On the R200 side of things - I have fitted S13/14/R32 LSD centres into my Long Nose R200's. I had to make/get made some spacers to take the M12 down to the M10 so the M10 crown wheel can bolt to the LSD centres.

 

I have used the OBX HLSD (designed for the open S13/14 R200 shortnose)- this is covered on the Hybridz website and I believe I was the first one to bit the bullet and purchase one, however I have not got this in the car - the car is still a body shell but it is ready to go. The installation into the Longnose R200 was simple really just the normal check blacklash etc. I also have 2 x Balltec units that I plan to install into my other R200's. However one of these requires/has the different inputs into the centre so this is what I have been playing with WD21 V6 axles to make a hybrid CV axle that will work with the plugins in the diff. I should have the axles complete in the next few weeks (this weekend is a Targa event here in NZ and I am doing my normal pit crew work for a team). I will do a write up then but some of the info/work I have done is also on Hybridz just search for Pathfinder or 4x4 axles (some info also posted here on this site too)

 

 

Sorry to re-hash such an old thread!

 

NZeder, I have a few qns if that's cool:

 

1. When you say you fitted R32, etc viscous centres into long nose R200s, asides from the 10-12mm spacer/sleeves, did the S30 output flanges fit in, and engage the Viscous centre properly?  I heard viscous diffs usually need a longer shaft on one side to engage with the viscous bit else you just end up with a single spinner....

 

2. I was reading your comments on hybrid Z re. fitting an S15 Helical to a longnose R200, and using Pathfinder Driveshafts  ( http://forums.hybridz.org/topic/73184-using-the-s15s-hlsd-in-a-long-nose-r200/ ).
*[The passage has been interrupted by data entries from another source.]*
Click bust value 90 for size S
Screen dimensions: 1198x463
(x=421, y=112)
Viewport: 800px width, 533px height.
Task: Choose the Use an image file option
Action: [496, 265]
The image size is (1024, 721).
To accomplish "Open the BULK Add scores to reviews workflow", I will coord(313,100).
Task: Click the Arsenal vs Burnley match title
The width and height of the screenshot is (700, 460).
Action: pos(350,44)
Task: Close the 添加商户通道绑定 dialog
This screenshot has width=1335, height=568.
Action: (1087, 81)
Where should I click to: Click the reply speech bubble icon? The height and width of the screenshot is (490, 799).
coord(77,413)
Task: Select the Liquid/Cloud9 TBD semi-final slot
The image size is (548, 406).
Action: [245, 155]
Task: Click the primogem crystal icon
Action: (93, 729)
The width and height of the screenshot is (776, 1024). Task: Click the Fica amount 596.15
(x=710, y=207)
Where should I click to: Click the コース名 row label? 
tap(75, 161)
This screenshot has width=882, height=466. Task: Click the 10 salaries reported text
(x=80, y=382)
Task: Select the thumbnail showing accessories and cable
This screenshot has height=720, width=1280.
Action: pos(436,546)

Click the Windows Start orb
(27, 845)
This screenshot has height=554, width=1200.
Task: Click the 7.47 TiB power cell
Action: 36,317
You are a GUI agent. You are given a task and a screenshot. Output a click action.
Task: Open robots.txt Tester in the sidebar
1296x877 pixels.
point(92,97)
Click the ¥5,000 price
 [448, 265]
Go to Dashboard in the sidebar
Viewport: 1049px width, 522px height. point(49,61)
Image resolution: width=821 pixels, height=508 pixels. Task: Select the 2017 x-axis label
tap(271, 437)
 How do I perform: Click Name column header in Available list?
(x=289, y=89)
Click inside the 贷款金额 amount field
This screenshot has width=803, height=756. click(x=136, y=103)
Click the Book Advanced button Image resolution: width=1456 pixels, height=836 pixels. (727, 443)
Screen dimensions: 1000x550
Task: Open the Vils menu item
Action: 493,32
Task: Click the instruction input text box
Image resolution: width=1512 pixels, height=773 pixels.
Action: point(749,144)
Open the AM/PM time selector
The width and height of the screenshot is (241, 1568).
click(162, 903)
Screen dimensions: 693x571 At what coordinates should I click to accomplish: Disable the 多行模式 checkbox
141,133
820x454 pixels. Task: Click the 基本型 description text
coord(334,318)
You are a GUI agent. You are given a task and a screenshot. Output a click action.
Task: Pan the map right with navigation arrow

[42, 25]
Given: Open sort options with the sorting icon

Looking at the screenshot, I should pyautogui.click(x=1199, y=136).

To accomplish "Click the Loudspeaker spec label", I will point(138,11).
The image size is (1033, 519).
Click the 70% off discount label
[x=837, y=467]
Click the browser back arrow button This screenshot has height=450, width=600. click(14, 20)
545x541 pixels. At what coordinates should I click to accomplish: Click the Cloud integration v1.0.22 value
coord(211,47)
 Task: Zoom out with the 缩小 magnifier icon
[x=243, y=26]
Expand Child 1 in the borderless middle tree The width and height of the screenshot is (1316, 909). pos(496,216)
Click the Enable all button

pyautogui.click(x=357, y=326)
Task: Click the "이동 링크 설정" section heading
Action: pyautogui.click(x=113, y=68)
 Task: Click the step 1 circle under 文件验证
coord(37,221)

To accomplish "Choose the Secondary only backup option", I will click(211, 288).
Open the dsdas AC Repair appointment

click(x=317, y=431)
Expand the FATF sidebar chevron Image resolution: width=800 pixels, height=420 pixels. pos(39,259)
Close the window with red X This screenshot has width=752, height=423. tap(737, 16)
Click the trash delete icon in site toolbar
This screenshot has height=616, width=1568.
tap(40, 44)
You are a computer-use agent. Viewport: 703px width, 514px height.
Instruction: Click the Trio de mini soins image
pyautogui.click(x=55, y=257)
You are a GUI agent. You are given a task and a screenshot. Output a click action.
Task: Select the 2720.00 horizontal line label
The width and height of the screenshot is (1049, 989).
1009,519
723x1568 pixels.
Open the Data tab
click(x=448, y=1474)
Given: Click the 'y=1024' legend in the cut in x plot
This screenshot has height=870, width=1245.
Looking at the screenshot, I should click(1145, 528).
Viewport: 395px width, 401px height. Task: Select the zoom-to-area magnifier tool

I'm super eager to try fitting an S15 helical centre into my R200 longnose. 

- How did you go with this?

- The Empi part number (80-4703) you noted for the driveshaft assy comes up as 5-bolt (not 3x2) versions - was this a typo?  If so, would this the be one I need for the 3x2 S15 output flanges? http://cgi.ebay.com.au/ws/eBayISAPI.dll?ViewItem&item=140662464905  (Pathfinder  D21, 4 cyl, 4WD  LH & RH,  9/92-10/95 for anyone reading this long after the ebay ad is taken down :) )

- You also mention using "Replacement wheel end CV of 6 cylinder Pathy axle part number 87-9096"... am I right in saying this can be substituted for a Z31 300zx outer... and (this might be a stretch)... it'll bolt onto the S30 stub axle companion flange?  (else, I was considering chopping up the outer joint from the Pathfinder driveshaft, welding on a custom 4-bolt flange, and bolting that to the s30 companion flange?)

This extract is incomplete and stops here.